|  | Posted by Kurt on 05/30/07 06:45 
On 29 mai, 23:31, Erland Sommarskog <esq...@sommarskog.se> wrote:> Kurt (nicolas.agrap...@gmail.com) writes:
 > > I'd like advices about an idea I add to resolve a problem. thanks to
 > > you in advance for yours answers.
 > > I have a database with tables that I load with flat file. The size of
 > > each table is 600 Mb. The flat file are the image of an application
 > > and there is no updated date or created date on any table. So my
 > > tables are just a copy of the data from the flat file.
 >
 > > Now I'd like to create an History Table.

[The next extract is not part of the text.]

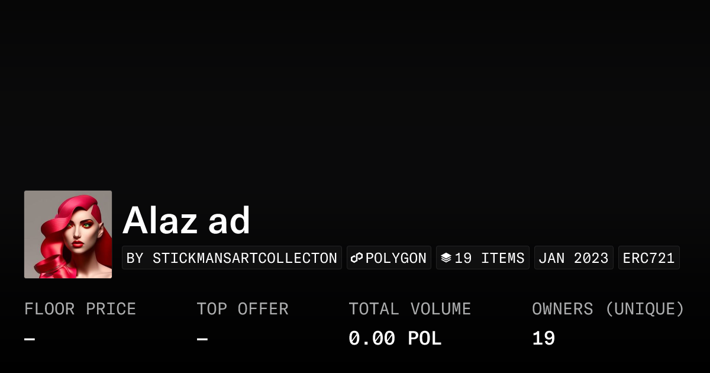
Task: Click the Alaz ad collection title
Action: (186, 221)
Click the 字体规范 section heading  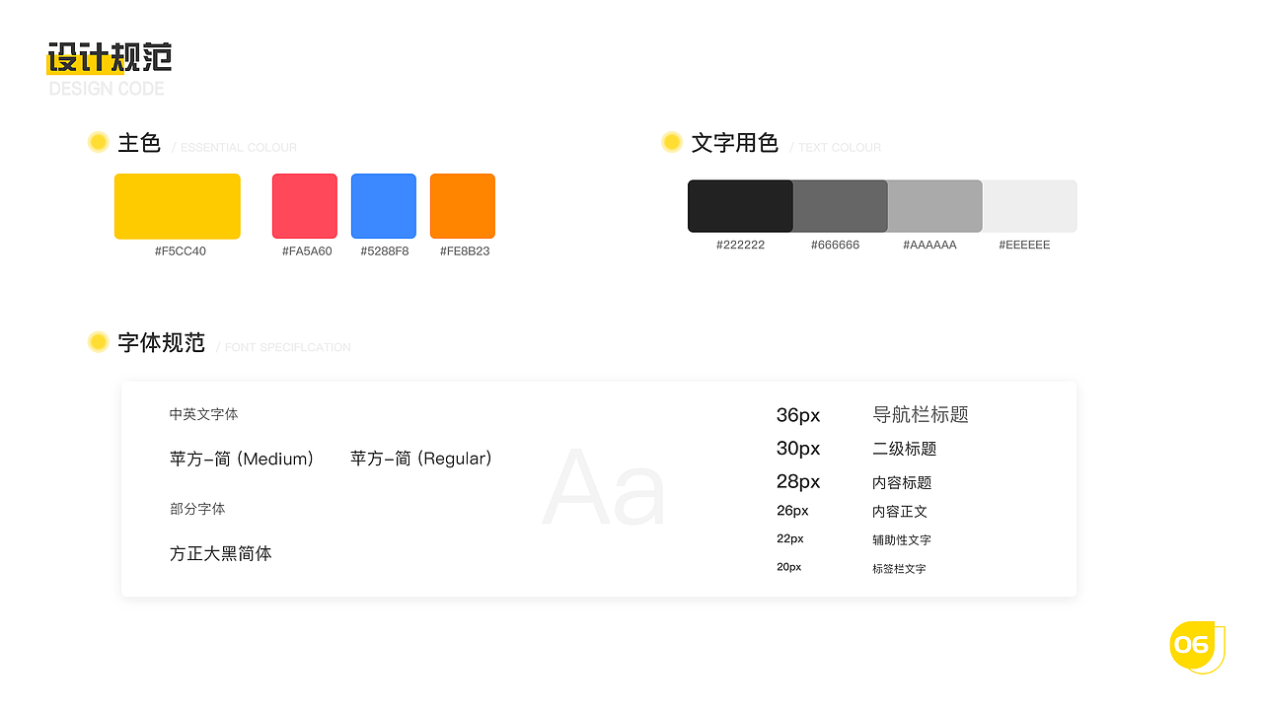pyautogui.click(x=161, y=343)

So I have to determine which
 > > lines changed and which one did'nt.
 > > As I don't have any date on my row the only answer I had unil know was
 > > to check each column on each row to see if any data changed. If the
 > > data changed I add a new line in my history date.
 >
 > > My idea is to add a checksum column in both table on all columns. To
 > > know if any data change I just have to check my PK  + my checksum
 > > column.
 > > Do you think that is a good idea ? Is checksum a quick function or
 > > not ?.
 >
 > Neither checksum() nor binary_checksum() are very useful. I think they
 > based on XOR, and they would too often say a row is unchanged when it
 > has not. It would be a lot safer to compare all columns?
 
 
 >
 > Exactly how do update your tables? To blow all existing data away and
 > reload, or do you INSERT new, update existing ones etc? In such case a
 > timestamp column could work for you. (Timestamp here has nothing to
 > do with date and time.)
 >
 > --
 > Erland Sommarskog, SQL Server MVP, esq...@sommarskog.se
 >
 > Books Online for SQL Server 2005 athttp://www.microsoft.com/technet/prodtechnol/sql/2005/downloads/books...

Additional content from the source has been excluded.